* begin Data for processing *
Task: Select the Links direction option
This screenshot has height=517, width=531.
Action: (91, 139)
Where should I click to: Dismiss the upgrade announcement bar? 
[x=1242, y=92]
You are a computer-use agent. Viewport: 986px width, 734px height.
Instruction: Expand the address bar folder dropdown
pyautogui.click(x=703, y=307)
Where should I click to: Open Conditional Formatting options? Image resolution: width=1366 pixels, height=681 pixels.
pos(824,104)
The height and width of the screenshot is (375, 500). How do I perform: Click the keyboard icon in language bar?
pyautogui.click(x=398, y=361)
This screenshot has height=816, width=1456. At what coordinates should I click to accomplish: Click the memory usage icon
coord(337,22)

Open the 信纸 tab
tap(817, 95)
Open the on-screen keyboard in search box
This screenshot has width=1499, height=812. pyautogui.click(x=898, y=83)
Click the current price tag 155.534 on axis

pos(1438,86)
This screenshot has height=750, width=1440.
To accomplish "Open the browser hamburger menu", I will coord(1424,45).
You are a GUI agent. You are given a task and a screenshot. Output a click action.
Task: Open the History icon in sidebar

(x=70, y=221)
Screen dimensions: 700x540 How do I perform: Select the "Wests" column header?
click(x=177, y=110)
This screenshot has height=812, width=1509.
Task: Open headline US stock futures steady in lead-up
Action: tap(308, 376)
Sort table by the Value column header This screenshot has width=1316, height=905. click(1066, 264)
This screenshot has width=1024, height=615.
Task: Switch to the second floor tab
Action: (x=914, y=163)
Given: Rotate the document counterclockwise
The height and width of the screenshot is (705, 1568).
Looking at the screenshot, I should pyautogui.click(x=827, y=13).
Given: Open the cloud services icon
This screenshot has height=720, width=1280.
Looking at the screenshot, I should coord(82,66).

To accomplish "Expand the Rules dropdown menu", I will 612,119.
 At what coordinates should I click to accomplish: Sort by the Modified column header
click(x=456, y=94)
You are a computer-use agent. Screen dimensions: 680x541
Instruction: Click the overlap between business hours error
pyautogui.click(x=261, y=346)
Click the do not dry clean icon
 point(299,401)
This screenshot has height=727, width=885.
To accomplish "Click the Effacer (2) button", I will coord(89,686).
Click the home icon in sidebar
* end Data for processing *
#### [Directions]
Present each line of the rows above as a Markdown table with the columns No. and Line, numbering the lines in order and leaving out any blank ones.

#### [Reply]
| No. | Line |
|---|---|
| 1 | Task: Select the Links direction option |
| 2 | This screenshot has height=517, width=531. |
| 3 | Action: (91, 139) |
| 4 | Where should I click to: Dismiss the upgrade announcement bar?  |
| 5 | [x=1242, y=92] |
| 6 | You are a computer-use agent. Viewport: 986px width, 734px height. |
| 7 | Instruction: Expand the address bar folder dropdown |
| 8 | pyautogui.click(x=703, y=307) |
| 9 | Where should I click to: Open Conditional Formatting options? Image resolution: width=1366 pixels, height=681 pixels. |
| 10 | pos(824,104) |
| 11 | The height and width of the screenshot is (375, 500). How do I perform: Click the keyboard icon in language bar? |
| 12 | pyautogui.click(x=398, y=361) |
| 13 | This screenshot has height=816, width=1456. At what coordinates should I click to accomplish: Click the memory usage icon |
| 14 | coord(337,22) |
| 15 | Open the 信纸 tab |
| 16 | tap(817, 95) |
| 17 | Open the on-screen keyboard in search box |
| 18 | This screenshot has width=1499, height=812. pyautogui.click(x=898, y=83) |
| 19 | Click the current price tag 155.534 on axis |
| 20 | pos(1438,86) |
| 21 | This screenshot has height=750, width=1440. |
| 22 | To accomplish "Open the browser hamburger menu", I will coord(1424,45). |
| 23 | You are a GUI agent. You are given a task and a screenshot. Output a click action. |
| 24 | Task: Open the History icon in sidebar |
| 25 | (x=70, y=221) |
| 26 | Screen dimensions: 700x540 How do I perform: Select the "Wests" column header? |
| 27 | click(x=177, y=110) |
| 28 | This screenshot has height=812, width=1509. |
| 29 | Task: Open headline US stock futures steady in lead-up |
| 30 | Action: tap(308, 376) |
| 31 | Sort table by the Value column header This screenshot has width=1316, height=905. click(1066, 264) |
| 32 | This screenshot has width=1024, height=615. |
| 33 | Task: Switch to the second floor tab |
| 34 | Action: (x=914, y=163) |
| 35 | Given: Rotate the document counterclockwise |
| 36 | The height and width of the screenshot is (705, 1568). |
| 37 | Looking at the screenshot, I should pyautogui.click(x=827, y=13). |
| 38 | Given: Open the cloud services icon |
| 39 | This screenshot has height=720, width=1280. |
| 40 | Looking at the screenshot, I should coord(82,66). |
| 41 | To accomplish "Expand the Rules dropdown menu", I will 612,119. |
| 42 |  At what coordinates should I click to accomplish: Sort by the Modified column header |
| 43 | click(x=456, y=94) |
| 44 | You are a computer-use agent. Screen dimensions: 680x541 |
| 45 | Instruction: Click the overlap between business hours error |
| 46 | pyautogui.click(x=261, y=346) |
| 47 | Click the do not dry clean icon |
| 48 |  point(299,401) |
| 49 | This screenshot has height=727, width=885. |
| 50 | To accomplish "Click the Effacer (2) button", I will coord(89,686). |
| 51 | Click the home icon in sidebar |